Most neurosurgical procedures are inherently complex. A second pair of trained hands and eyes is not optional; it is essential. In Malaysia, nurses are not formally trained to assist under the operating microscope.
Even in relatively straightforward non-microsurgical cases, senior surgeons become understandably anxious when an inexperienced assistant inadvertently applies suction to the brain. This is not a criticism of nurses, it is a reflection of a system that places them in roles beyond their formal training.
We do not currently have operating department personnel trained specifically to assist surgeons directly, let alone under the microscope. Expecting nurses to fill this gap is unfair. When things go wrong, they may be reprimanded or blamed for actions that were never part of their professional training to begin with.
A trained assistant also provides cognitive value. They may notice subtle changes missed by a primary surgeon deeply engrossed in the field. They help procedures conclude more efficiently, reducing operative time, anaesthetic exposure, and, counterintuitively, overall cost to the patient.
This need becomes even more critical in stereotactic procedures such as brain biopsies or navigated endoscopy. These operations rely on pre-planned computer trajectories through normal brain to deep targets.
An assistant provides an independent check on entry point, trajectory, and execution, an essential safeguard in high-precision surgery.
Planes have co-pilots and even buses today require an assistant driver. Prhaps 25 years ago, it was acceptable for surgeons to operate with nurses assisting, but surely we have come a long way from that?
Rehabilitation: An Integral Continuum Of Care, Not An Afterthought
As we undertake more advanced vascular, brain tumour, epilepsy and skull base procedures, operating around the brainstem, cranial nerves, and major vessels and as we manage patients with severe head injuries, rehabilitation is no longer optional. It is integral to the outcome.
In the past, rehabilitation often meant some physiotherapy, occasionally occupational therapy, and perhaps speech therapy. Today, rehabilitation medicine has evolved into a subspecialty in its own right.
Specialist rehabilitation physicians assess patients, prescribe tailored multidisciplinary therapy programmes, and oversee their delivery. Their involvement has a demonstrable impact on functional outcomes and quality of life.
Yet their role is frequently questioned: is a rehabilitation specialist really necessary, and how long should rehabilitation continue?
These questions persist despite the fact that rehabilitation services are readily available in many academic centres and Ministry of Health (MOH) hospitals.
Dedicated rehabilitation hospitals have been established by the MOH and SOCSO. And yet, referrals to rehabilitation specialists particularly within private hospitals—are often scrutinised or challenged.
Rehabilitation therapists are equally essential for patients with complex spinal and orthopaedic injuries. Functional recovery does not occur automatically once surgery is complete. It requires structured, specialist-led intervention from the outset and often even before surgery.
Moving Forward
I write this not as a complaint, but as a call for recalibration.
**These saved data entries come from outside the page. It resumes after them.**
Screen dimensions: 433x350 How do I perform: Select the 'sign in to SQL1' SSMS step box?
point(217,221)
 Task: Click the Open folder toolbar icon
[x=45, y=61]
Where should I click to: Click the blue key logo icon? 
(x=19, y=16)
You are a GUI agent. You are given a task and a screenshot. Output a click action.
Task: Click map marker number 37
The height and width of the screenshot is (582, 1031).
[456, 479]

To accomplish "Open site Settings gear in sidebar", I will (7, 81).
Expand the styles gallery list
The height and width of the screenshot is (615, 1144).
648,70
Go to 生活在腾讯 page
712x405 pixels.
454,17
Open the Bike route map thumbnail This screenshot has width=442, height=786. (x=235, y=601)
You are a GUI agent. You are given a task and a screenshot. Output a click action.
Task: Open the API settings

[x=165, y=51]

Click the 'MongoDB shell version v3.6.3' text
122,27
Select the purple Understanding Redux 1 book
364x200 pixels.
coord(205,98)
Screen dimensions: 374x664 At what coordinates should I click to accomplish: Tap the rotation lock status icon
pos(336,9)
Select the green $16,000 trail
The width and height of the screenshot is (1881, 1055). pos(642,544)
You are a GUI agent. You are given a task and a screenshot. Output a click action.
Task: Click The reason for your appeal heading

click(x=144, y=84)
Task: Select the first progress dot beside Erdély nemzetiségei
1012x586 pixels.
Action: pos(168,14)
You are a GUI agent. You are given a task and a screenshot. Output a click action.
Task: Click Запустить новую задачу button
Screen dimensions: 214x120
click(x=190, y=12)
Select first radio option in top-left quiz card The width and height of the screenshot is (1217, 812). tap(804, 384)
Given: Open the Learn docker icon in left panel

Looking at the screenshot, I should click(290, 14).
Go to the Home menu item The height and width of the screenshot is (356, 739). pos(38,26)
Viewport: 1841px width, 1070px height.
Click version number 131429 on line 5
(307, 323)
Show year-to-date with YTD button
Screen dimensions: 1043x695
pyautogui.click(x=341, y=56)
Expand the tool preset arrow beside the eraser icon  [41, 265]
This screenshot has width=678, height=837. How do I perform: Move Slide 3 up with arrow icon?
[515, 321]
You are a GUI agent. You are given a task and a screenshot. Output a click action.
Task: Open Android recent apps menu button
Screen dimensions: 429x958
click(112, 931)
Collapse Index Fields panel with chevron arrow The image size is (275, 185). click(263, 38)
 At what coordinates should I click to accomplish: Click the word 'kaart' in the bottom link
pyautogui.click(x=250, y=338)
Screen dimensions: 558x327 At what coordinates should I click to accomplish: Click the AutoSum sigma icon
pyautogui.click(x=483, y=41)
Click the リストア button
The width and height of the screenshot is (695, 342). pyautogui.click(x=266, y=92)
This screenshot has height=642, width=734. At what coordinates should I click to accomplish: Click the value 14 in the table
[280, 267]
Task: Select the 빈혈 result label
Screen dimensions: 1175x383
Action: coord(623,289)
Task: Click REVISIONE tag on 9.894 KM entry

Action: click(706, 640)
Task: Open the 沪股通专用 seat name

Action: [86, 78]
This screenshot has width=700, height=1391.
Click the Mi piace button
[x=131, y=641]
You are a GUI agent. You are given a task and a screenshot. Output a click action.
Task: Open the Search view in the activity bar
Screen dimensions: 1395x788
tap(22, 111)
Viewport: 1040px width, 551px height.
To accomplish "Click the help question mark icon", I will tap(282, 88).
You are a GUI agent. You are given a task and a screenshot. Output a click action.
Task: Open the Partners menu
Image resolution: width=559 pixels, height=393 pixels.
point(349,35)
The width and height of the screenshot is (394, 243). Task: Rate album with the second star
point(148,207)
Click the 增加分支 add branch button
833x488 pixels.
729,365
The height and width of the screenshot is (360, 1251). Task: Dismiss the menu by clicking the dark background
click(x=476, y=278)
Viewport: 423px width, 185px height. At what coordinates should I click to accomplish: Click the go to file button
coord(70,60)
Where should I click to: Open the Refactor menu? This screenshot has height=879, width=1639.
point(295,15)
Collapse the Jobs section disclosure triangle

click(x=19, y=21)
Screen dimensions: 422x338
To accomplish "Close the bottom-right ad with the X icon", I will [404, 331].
If we genuinely wish to improve outcomes for patients undergoing complex surgical procedures, and if Malaysia aspires to be positioned as a serious leader in medical tourism, then aspects of our surgical ecosystem must be brought firmly into the 21st century.
That includes recognising the trained surgical assistant as a patient-safety necessity, and rehabilitation as a core component of treatment, not an optional add-on.
Modern surgery does not end when the skin is closed, and it is never meant to be performed alone.
The author is a consultant neurosurgeon.
- This is the personal opinion of the writer or publication and does not necessarily represent the views of CodeBlue.